I'm working with Okta again and ran into an interesting situation. I'm hesitant to call it an issue since the solution was available, but finding the solution was more difficult than I expected, in part because I was new to this type of configuration.
I felt a succinct guide to Okta Groups Claim mapping might help someone else. Below are the steps that helped me the most.
Getting Started: What is the Groups Claim in Okta?
We will be using the term "Groups Claim" quite often in this guide, so let's start out by defining what it is and the details on how it is configured by default in Okta.
The Groups Claim is a claim that can be optionally configured to be added to an ID Token (OpenID Connect ID Token). When added, it will list all of the Okta Groups that a user is assigned. Additionally, the list of groups can be filtered by Regex or Okta Expressions.
It can be found by:
Logging into your Okta Tenant
Navigating to the Admin Dashboard
Clicking Applications > Applications
Selecting the application from the list
Clicking on the Sign On Tab
Scroll down to the OpenID Connect ID Token section
Customizing: How Can We Customize the Groups Claim?
So, we've established what a Groups Claim is. Now, let's move on to the ways we can customize it (TLDR; not many!).
There are 3 options available for customizing your Groups Claim:
Issuer
Groups claim type
Filter:
Filter ONLY OKTA GROUPS associated with the user. Using the "Filter" will only apply to Okta groups. If you are looking to apply Application or AD groups this option will not work.
Expression:
Expressions apply to ALL GROUP TYPES, including Okta groups. This is the best option to start with, given the limitations of the "Filter" option.
You must use the Okta Expression syntax when using this option.
Groups claim expression
The functionality of this will change depending on if you choose "Filter" or "Expression".
Filtering: How Do I Filter Groups From My Groups Claim?
This is the question I set out to provide an easy answer to. The TLDR is "It Depends"!
The method you use to filter your Okta Groups Claim will depend on the type of group you are trying to map to your claim. The matrix below will help you decide which methodology you need to use.
Okta Group Types
Group Type | Definition |
Okta Groups | The groups created directly within Okta itself. These can be managed by accessing the Directory > Groups page. |
Active Directory Groups | Groups created via the Okta Active Directory integration. Please note, these are not Azure AD or Azure Entra ID groups. |
LDAP Groups | Groups created via an LDAP integration within Okta. |
Application Groups | Groups created and associated to an Application within Okta. These groups include Azure AD/Azure Entra ID groups. |
Supported Claim Types Filters by Group Type
Group Type | Supported Claim Types |
Okta Groups | Filter, Expression |
Active Directory Groups | Expression |
LDAP Groups | Expression |
Application Groups | Expression |
Troubleshooting Tip: Why Don't I See My Groups After Mapping?
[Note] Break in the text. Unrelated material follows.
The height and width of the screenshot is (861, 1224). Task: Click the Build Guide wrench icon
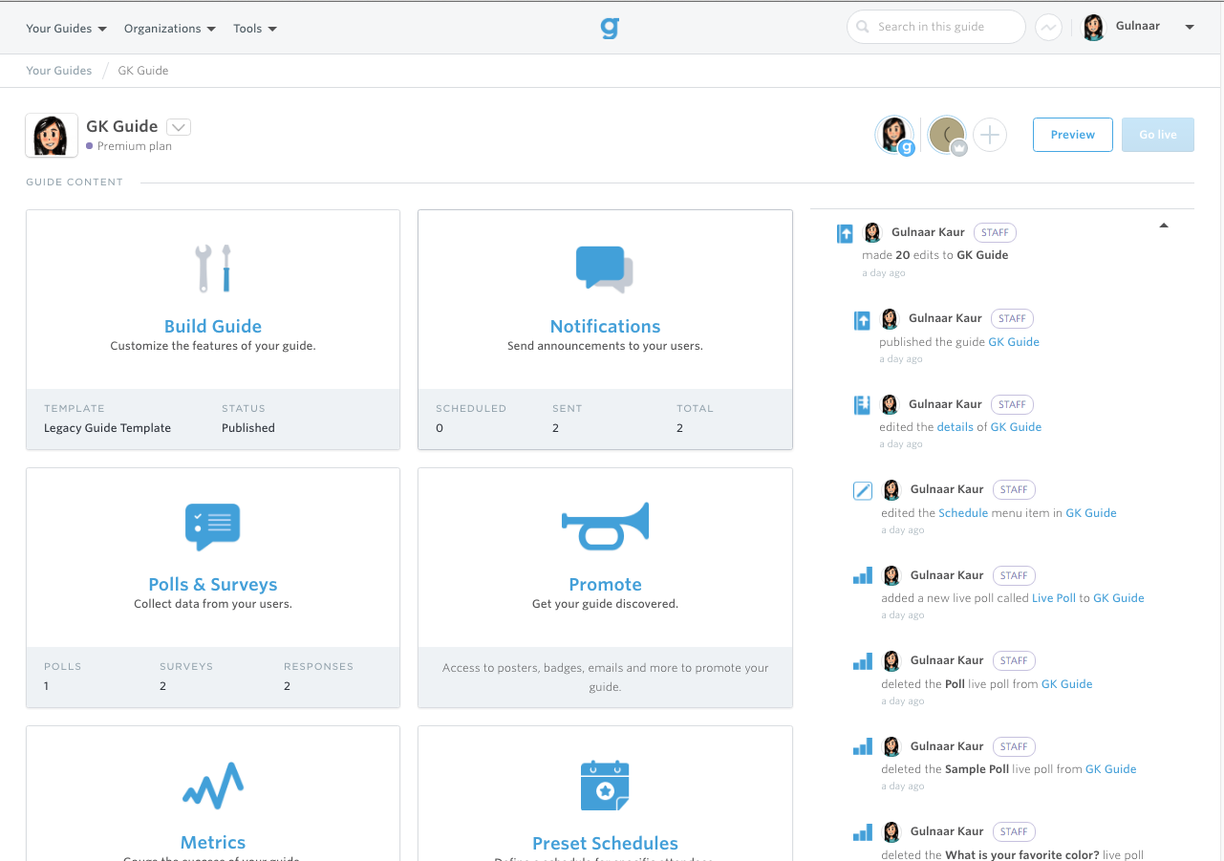pyautogui.click(x=212, y=266)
If you have set up your Groups Claims mapping and still aren't seeing groups mapped to your token, check the following:
Are you trying to use a Filter on a group that is not an Okta group?
This is unsupported. Switch to using an Expression.
Have you validated that the scope you've applied to your Group Expression is correct?
The first parameter in a group expression tells Okta where to look for that group; in Okta, In AD, LDAP, or within an Application. In the case of Application Groups, you need to ensure you are using the ID of the group and not the name.